Growth will stay flat for some time to come especially as there is economic data that you don’t read much about that is yet to hit us in full and may even push things back on the consumer front.
As a volunteer debt counsellor I negotiate with banks concerning people’s mortgages and credit card debts. Now before the haggling starts some of them are making opening offers to write off 66% on credit cards and many punters can’t even afford that. As the special offer periods on mortgages end over coming months people’s interest payments are trebling or quadrupling – mine included! The difference is that I have been paying down capital for a few years and most of the country hasn’t.
Companies Act 2006...Important changes to company formation
The Model Articles as per CA 2006 are considerably shorter than the previous Table A 1985, reducing from 118 regulations to a mere 53. This is the result of a number of areas, which were previously set out in Table A, being covered in the Companies Act 2006 itself (see below) and therefore not being repeated in the Model Articles.
However, there are also a number of areas which were previously covered in Table A which are now not dealt with in the Model Articles, as Parliament considered that they were unlikely to apply to small owner-managed private companies, but it is not necessarily the case in practice.

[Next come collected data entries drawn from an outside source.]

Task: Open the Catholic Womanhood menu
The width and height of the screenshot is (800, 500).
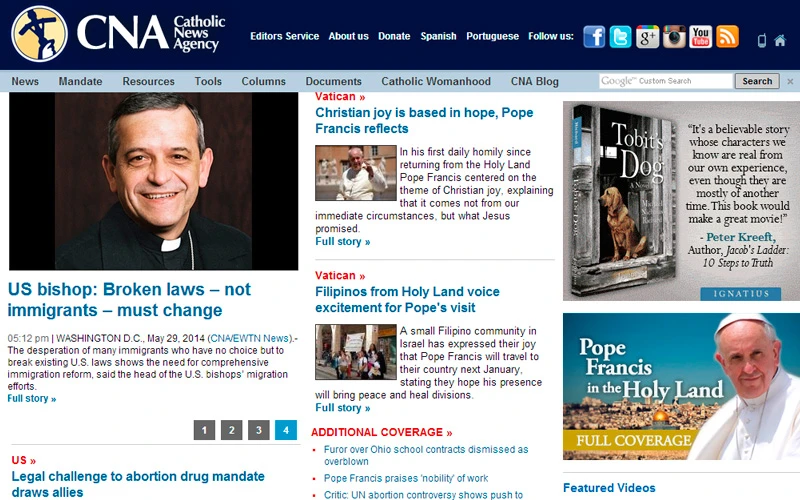Action: pyautogui.click(x=436, y=81)
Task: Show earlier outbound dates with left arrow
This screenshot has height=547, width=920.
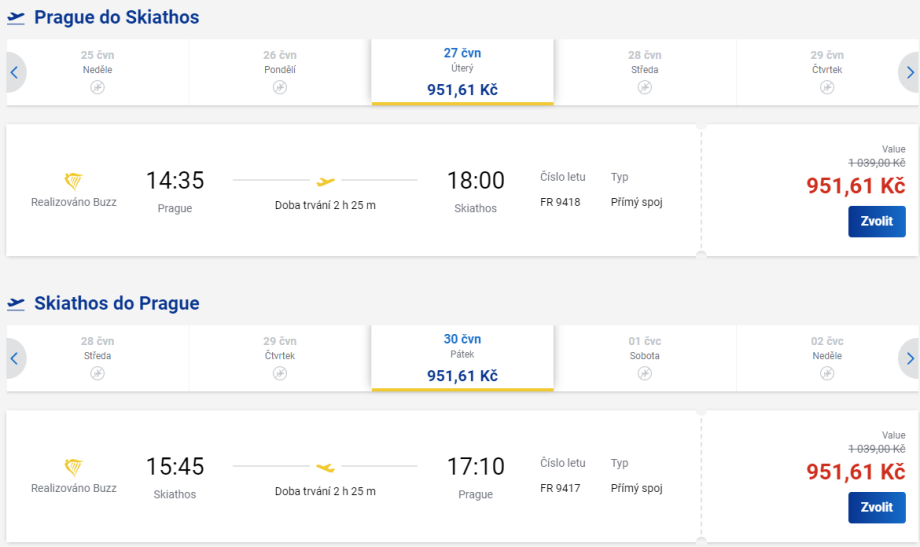Action: click(14, 72)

Group 1 - Areas for which express provision must be made
These include provisions to deal with the following areas:
1. partly-paid shares (and therefore a company's lien/ right to make calls on and forfeit such shares);
2. multiple classes of shares (including the necessary authorisation for directors to allot shares where there is more than one class and the variation of class rights);
3. pre-emption rights on allotment or transfer of shares;
4. the appointment of alternate directors; or
5. directors' situational and transactional conflicts of interest (the Model Articles do not deal with the former and, in relation to transactional conflicts, they go further than the Companies Act 2006 itself in restricting the ability for directors to participate in the voting process in relation to contracts/arrangements with the company, even where they have declared their interest).
As there is no default position in the Companies Act 2006 to cover these areas, a company must make express provision in its articles if it wishes to deal with them.
Group 2 - Articles which are included to facilitate use
As the Companies Act 2006 covers a number of procedural areas which were either not dealt with or are dealt with in less detail in the Companies Act 1985, Parliament felt that these areas should not be duplicated in the Model Articles (which to some extent was the case with Table A and the Companies Act 1985). Such areas include the procedure for calling general meetings, the length of notice to be given for general meetings, the manner and timing of delivery of proxy notices, the quorum for general meetings, entitlement to vote on a show of hands, voting on a poll, timing for taking polls and the ability for members to pass written resolutions.
The problem with this approach is that whilst it simplifies (and shortens) the articles, it becomes difficult for a chairman, director or other user of the articles to easily see how general meetings should be run without repeatedly referring back to the Companies Act 2006, which will arguably prove onerous and impractical in the context of a meeting.
Following extensive legal research and advice from The Association of Company Registration Agents we strongly recommend that for a company with only person involved who is both sole director and sole shareholder you use the Special Articles that Formations Direct is introducing.
However, for any situation where there is either more than one director or more than one shareholder you should the Advanced Articles that Formations Direct is introducing covering a variety of eventualities and complications including compulsory share transfers and good leaver/bad leaver options that cater for a dispute between shareholders.
Companies Act 2006 Changes from 1st October 2009
Some of the final implementations will affect small businesses quite profoundly. Fundamental changes cover Registrar’s powers, company formation and restoration. Below is a snapshot of the changes, which is based on information from Companies House.
Companies Act 2006 gives the registrar of companies a range of powers with effect from 1st October 2009. These include powers to decide on the form and manner in which companies must deliver documents, what is needed for a document to be properly delivered, provision of electronic delivery for certain documents, and amendments to the register.
Instead of rejecting an incomplete or incorrect document automatically in some circumstances the registrar may decide to accept it even if it has not been properly delivered.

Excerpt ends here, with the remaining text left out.